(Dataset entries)
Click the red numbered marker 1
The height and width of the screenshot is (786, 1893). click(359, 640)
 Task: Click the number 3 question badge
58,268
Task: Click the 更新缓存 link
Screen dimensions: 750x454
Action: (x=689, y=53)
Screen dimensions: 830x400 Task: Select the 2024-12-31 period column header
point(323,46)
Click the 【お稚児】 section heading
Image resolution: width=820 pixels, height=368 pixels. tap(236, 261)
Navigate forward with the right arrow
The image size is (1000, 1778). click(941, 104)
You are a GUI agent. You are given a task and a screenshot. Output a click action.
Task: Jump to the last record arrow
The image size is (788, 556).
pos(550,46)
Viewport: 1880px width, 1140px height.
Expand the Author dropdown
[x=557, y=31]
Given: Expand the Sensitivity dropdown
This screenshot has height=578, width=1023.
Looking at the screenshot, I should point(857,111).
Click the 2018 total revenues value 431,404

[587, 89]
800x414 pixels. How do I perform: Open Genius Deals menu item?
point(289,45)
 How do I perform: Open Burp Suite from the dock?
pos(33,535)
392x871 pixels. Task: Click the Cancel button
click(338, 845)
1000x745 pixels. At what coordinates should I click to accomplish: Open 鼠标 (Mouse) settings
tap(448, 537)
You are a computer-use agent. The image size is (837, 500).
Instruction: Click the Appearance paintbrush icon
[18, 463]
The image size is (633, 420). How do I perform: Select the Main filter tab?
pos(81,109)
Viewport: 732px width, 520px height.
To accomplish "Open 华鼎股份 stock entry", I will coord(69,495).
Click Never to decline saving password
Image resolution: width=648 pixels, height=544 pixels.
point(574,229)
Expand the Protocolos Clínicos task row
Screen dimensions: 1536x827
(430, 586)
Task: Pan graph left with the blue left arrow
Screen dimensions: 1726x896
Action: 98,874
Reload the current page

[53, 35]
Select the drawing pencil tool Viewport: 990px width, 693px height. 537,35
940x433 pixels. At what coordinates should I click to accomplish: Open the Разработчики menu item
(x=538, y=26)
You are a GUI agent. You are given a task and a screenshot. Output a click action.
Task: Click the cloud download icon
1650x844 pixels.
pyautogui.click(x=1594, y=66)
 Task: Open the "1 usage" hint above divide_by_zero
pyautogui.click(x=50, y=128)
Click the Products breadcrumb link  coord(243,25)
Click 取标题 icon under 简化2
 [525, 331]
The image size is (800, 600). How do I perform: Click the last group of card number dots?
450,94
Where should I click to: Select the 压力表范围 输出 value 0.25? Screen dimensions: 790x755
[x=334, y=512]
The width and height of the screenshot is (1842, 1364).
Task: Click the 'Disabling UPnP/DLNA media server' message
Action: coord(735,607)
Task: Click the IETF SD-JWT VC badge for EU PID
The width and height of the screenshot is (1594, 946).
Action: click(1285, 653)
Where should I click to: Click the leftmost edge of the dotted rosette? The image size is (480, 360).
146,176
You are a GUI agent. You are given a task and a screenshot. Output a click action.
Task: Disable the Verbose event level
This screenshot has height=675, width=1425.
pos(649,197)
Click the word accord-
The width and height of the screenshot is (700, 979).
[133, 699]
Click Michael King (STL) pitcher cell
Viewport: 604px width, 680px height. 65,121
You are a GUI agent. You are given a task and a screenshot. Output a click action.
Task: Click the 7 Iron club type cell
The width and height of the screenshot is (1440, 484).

Prompt: Now copy each line of the entries that mentions "link".

Reply to the exercise:
Task: Click the 更新缓存 link
Click the Products breadcrumb link  coord(243,25)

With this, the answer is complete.